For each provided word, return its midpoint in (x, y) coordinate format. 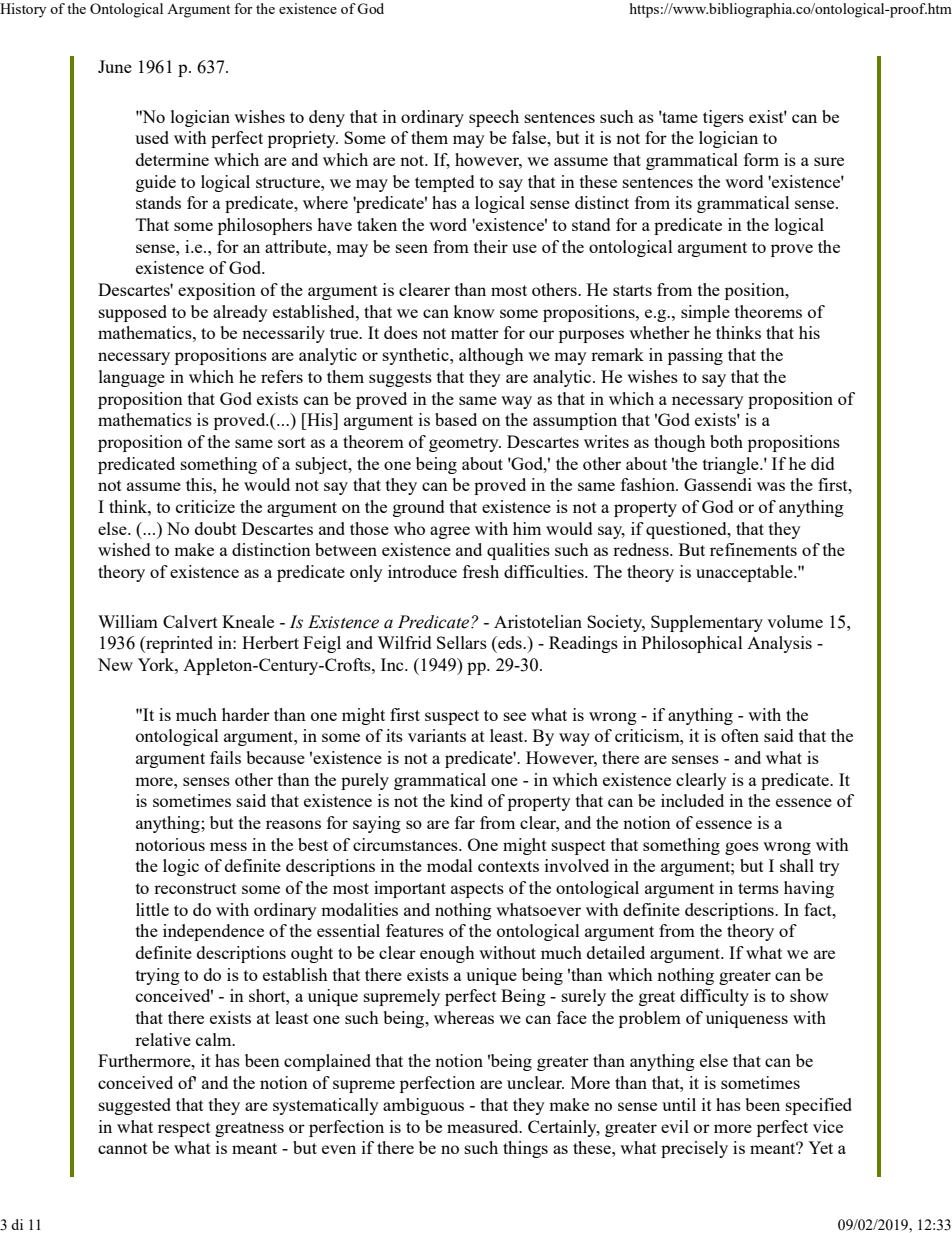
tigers (723, 118)
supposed (133, 313)
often (740, 735)
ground (418, 508)
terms (758, 888)
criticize (205, 506)
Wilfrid (404, 642)
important (410, 889)
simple (705, 313)
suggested (135, 1106)
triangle (732, 465)
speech (494, 118)
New (115, 664)
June (115, 66)
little (152, 909)
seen (412, 248)
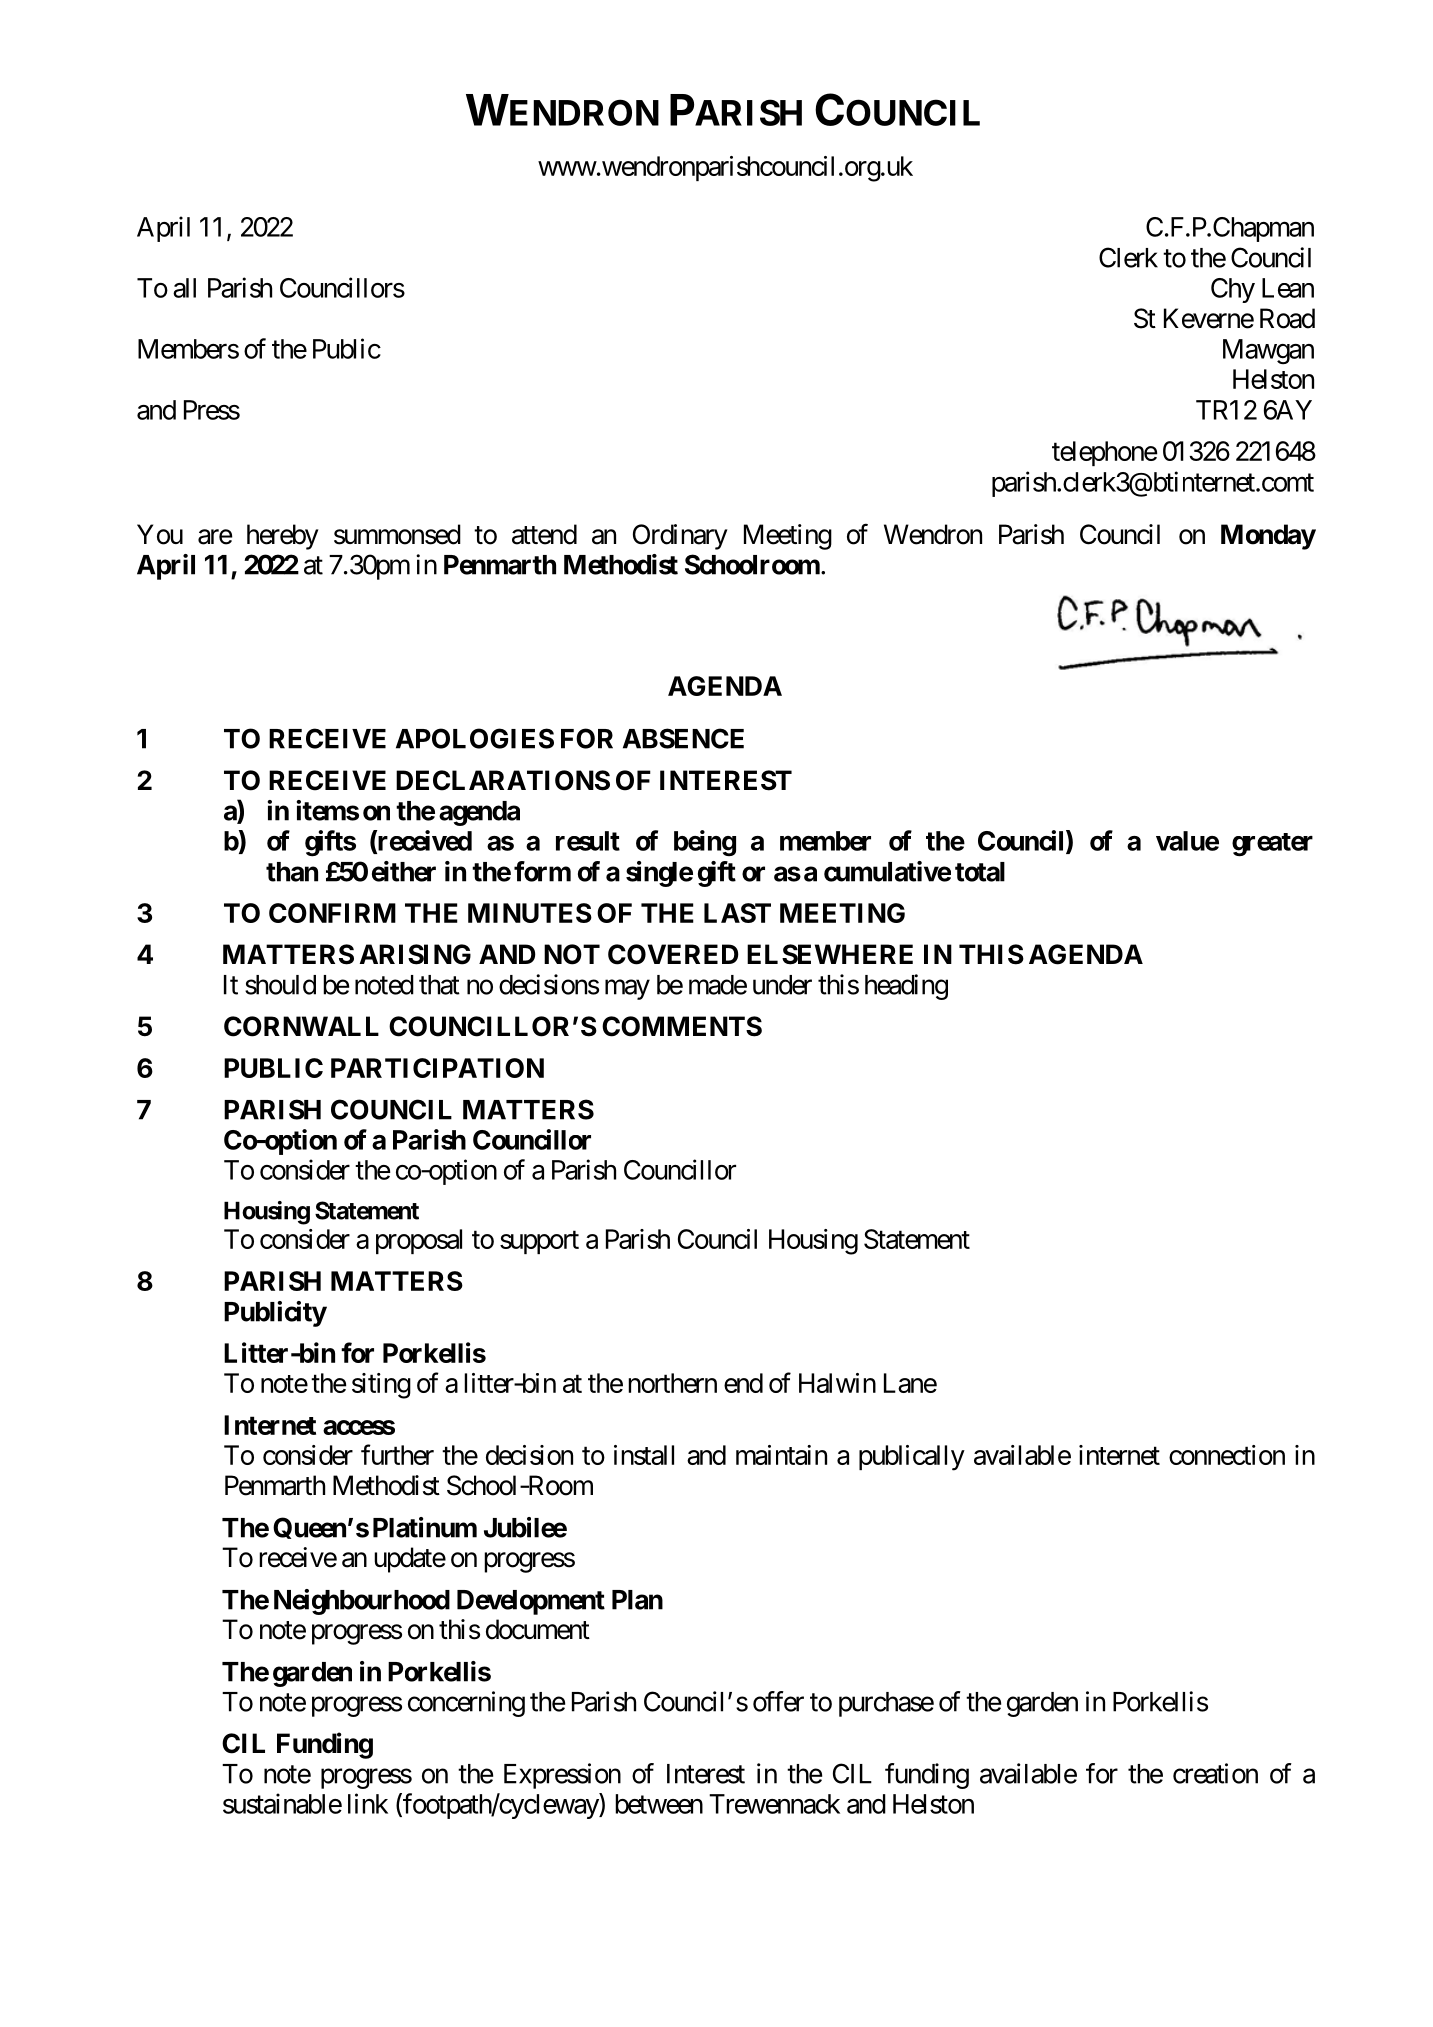  What do you see at coordinates (1272, 845) in the screenshot?
I see `greater` at bounding box center [1272, 845].
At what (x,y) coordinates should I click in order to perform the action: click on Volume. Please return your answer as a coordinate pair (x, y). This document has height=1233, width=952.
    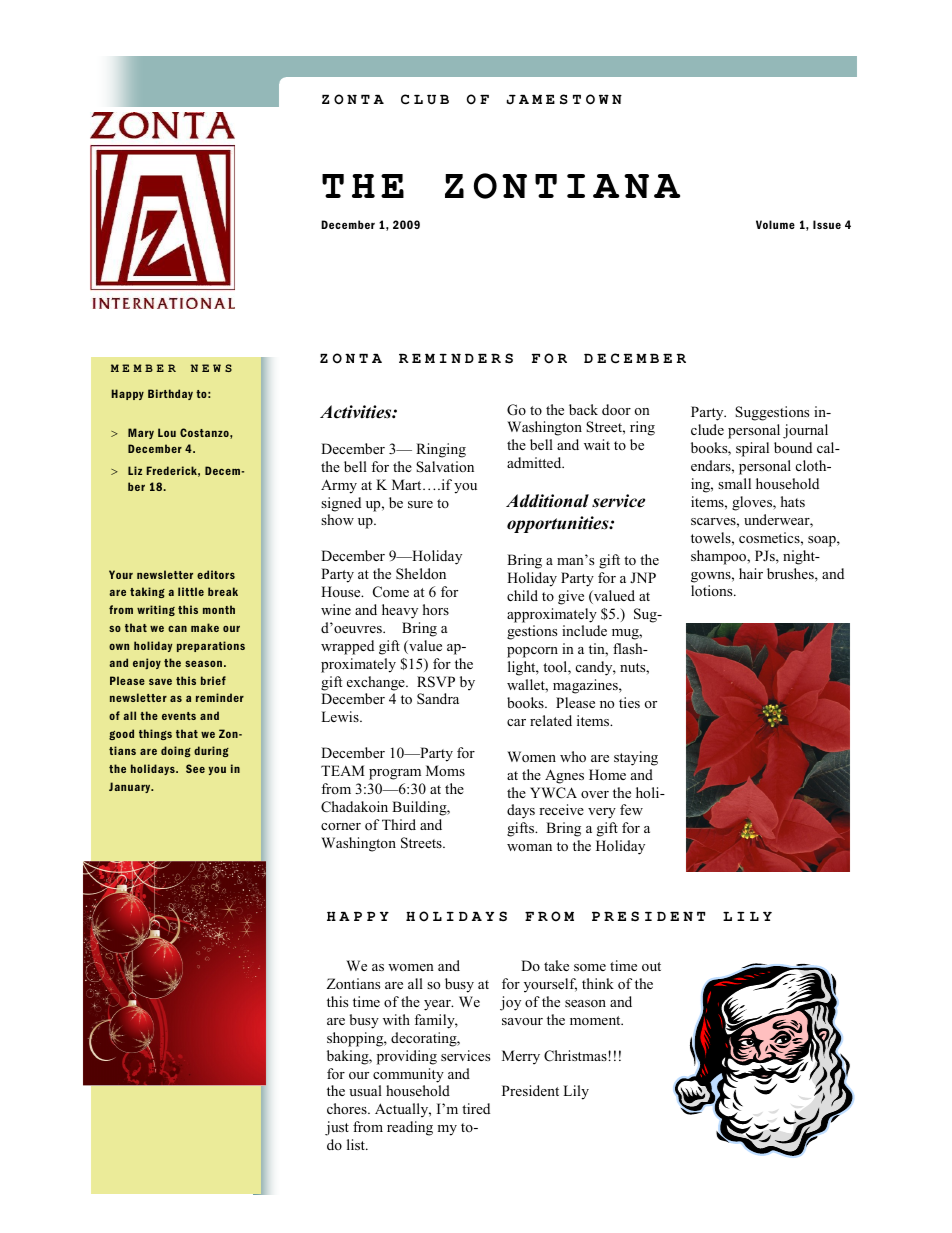
    Looking at the image, I should click on (775, 224).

Your task: Copy the entire listing above verbatim, from its first line through its last. Omit the pictures.

Correct output:
For each provided word, return its midpoint in (x, y) coordinate format. 
tigers (723, 118)
supposed (133, 313)
often (740, 735)
ground (418, 508)
terms (758, 888)
criticize (205, 506)
Wilfrid (404, 642)
important (410, 889)
simple (705, 313)
suggested (135, 1106)
triangle (732, 465)
speech (494, 118)
New (115, 664)
June (115, 66)
little (152, 909)
seen (412, 248)
  What do you see at coordinates (1272, 845) in the screenshot?
I see `greater` at bounding box center [1272, 845].
At what (x,y) coordinates should I click in order to perform the action: click on Volume. Please return your answer as a coordinate pair (x, y). This document has height=1233, width=952.
    Looking at the image, I should click on (775, 224).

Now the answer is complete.